GNU and the AI reimplementations

19 points by amontalenti


dzwdz

Moreover, this time the inbalance of force is in the right direction: big corporations always had the ability to spend obscene amounts of money in order to copy systems,

But now they can do it for a negligible amount of money. Whereas previously buying a commercial license for otherwise copylefted software was a reasonable choice to avoid spending said "obscene amounts of money", now we've killed that business model. The FOSS funding situation was already horrible pre-AI; yet maintainers gotta eat nonetheless.

Now, small groups of individuals can do the same to big companies' software systems:

I assume most maintainers would prefer to be paid in money, which can be exchanged for food and shelter, rather than getting paid in the ability to do "clean-room" rewrites of proprietary software.

st3fan

I think it is dangerous that people like Antirez, who we look up to, write these kind of articles without a clear disclaimer at the top "this is an opionion, i am not a copyright expert or lawyer".

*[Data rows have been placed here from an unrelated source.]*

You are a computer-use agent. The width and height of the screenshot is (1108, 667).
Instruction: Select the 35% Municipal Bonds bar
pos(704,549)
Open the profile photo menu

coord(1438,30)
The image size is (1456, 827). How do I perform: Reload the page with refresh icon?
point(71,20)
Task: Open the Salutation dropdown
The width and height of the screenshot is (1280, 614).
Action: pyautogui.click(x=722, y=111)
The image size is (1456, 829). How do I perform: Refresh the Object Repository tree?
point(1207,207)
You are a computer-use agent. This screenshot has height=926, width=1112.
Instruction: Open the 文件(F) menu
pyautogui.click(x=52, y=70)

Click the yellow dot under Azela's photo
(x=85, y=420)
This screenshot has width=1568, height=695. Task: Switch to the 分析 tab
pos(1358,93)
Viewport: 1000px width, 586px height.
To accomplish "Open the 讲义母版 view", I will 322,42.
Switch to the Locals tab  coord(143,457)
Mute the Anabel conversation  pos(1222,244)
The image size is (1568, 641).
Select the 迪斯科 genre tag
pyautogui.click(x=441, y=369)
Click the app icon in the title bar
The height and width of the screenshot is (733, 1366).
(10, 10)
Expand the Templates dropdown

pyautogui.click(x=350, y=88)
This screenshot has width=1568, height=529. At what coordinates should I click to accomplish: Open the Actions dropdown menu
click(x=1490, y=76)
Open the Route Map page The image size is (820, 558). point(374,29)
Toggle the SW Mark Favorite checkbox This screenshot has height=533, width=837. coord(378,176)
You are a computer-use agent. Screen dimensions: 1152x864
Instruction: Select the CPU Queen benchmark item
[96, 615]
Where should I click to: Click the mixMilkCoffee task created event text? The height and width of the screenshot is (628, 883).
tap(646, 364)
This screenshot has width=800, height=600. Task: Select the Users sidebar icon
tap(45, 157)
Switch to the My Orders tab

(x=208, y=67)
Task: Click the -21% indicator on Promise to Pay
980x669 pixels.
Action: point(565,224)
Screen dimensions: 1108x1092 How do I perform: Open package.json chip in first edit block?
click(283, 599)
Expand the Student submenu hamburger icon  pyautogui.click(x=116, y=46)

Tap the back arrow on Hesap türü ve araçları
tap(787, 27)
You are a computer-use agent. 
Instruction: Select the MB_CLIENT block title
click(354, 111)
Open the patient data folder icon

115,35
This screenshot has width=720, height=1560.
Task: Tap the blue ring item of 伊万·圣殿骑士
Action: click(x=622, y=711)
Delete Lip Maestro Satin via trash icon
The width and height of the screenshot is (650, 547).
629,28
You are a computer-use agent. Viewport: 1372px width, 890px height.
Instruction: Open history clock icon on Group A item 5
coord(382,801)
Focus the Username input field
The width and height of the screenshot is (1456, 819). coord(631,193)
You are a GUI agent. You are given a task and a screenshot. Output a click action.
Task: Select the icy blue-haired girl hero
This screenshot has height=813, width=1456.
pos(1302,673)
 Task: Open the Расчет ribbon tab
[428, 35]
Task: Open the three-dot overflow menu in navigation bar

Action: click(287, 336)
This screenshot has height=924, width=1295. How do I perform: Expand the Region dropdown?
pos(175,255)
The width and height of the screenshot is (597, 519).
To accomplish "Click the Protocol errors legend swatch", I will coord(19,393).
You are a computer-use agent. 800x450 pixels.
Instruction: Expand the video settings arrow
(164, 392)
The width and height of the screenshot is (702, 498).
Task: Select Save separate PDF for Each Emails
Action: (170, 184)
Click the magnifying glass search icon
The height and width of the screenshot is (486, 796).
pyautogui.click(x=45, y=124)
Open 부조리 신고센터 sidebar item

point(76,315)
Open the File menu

Because, and this is a fact, most of this is opinions and wishful thinking about a topic with a largely unclear legal status right now. There is barely any jurisprudence to refer to. This story is also incomplete because copyright law is very complicated and it is not just copying, there is also derivative works and there is context and ownership and a whole thing that happens on the side of the LLM providers, etc. Nothing about this simple or remotely similar to what we did decades ago when GNU was born.

kornel

Rewriting proprietary software to make a copyleft version is good. Rewriting a copyleft version to bypass rights of users is bad.

The article's whole gotcha is based on misunderstanding of GNU. They don't care about copyright per se, they care about people having freedom to control their software. Licenses are merely a tool, and also one that evidently has stopped working.

jmtd

Tanenbaum protested about the architecture (in the famous exchange), not about copyright infringement. So, we could reasonably assume Tanenbaum considered rewrites fair

Only if you take as given Tanenbaum believed Linux to be a rewrite of minix. And I’m pretty sure he did not.